I've put off writing this blog post for a week now, so I guess it's time.
One week ago, on Saturday, October 20, 2012, the world lost the most amazing woman, but Heaven gained an angel. My younger, and ONLY, sister passed away from sudden heart failure at the young age of 29. It was seriously the worst day of my life. I couldn't breathe. I started hyperventilating, and just wanted to throw up. I've never felt pain like that before. I thought I had so many more years with my sister, it makes me sick to know that that part of my life is gone forever.
Now that we've buried Ashlee, I've had plenty of time to sit and just .... think. I probably sit and think way too much for my own good because I can't help but think of the "what-ifs". Then I start thinking of all the things I should have done when she was alive that I didn't do and I feel guilty. I should have said "I love you" more. I should have made more of an effort to go see her when we were in PA. I should have called or texted more. I feel like the crappiest sister alive and I wish I could have a do-over. I'm seriously contemplating therapy because of all the guilt I carry around now. I definitely need to get in to see my doctor because I was already dealing with depression before all this started, but now with all this grief has come paranoia, fear of things I never used to be afraid of and this very dazed, fog-like state that I can't seem to shake.

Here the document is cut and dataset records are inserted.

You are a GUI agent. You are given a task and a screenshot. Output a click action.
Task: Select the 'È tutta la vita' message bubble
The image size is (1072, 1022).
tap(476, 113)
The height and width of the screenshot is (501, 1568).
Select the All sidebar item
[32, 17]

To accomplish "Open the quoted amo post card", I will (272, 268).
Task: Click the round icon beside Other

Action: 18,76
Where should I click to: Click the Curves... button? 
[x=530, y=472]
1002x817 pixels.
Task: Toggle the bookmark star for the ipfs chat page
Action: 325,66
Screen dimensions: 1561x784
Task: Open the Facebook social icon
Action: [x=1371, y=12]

I'm paranoid of losing someone else in my family or someone that I'm incredibly close to. It seems to consume me and is all I think about most of the time. I hate feeling this way, so I keep thinking if I had someone to talk to about it maybe I wouldn't feel like this anymore.
I'm afraid of being alone to the point that while we were in PA this past week I slept on the couch every night just so I didn't have to sleep alone in the guest room. Tonight John is finally sleeping in our bed for the first time since his surgery, but if he wasn't I'd be sleeping on the couch again tonight just so I don't have to sleep alone.
I am also having a hard time sleeping. I guess that's pretty normal, but it still sucks all the same. The nights I've taken Unisom I've gotten a decent amount of sleep, but I'm afraid to keep taking it because I don't want to get addicted to it.
And, the dazed, fog-like state I walk around in most of the time, I'm sure is also normal, but it still is so hard to deal with. I feel like I'm missing out on things because I just can't find the true joy in anything. I know I need to give myself some time, it's only been a week, but still ... I just hate this and I hate feeling like this.
I also want to thank everyone who has reached out to us during this very difficult time. Everyone who came to the viewing and/or funeral. From near and far, there were so many of you there and for that I, and I know the rest of my family is also, very thankful. Ashlee touched so many lives in her short 29 years, I'm glad all those touched by her were able to come to pay their respects.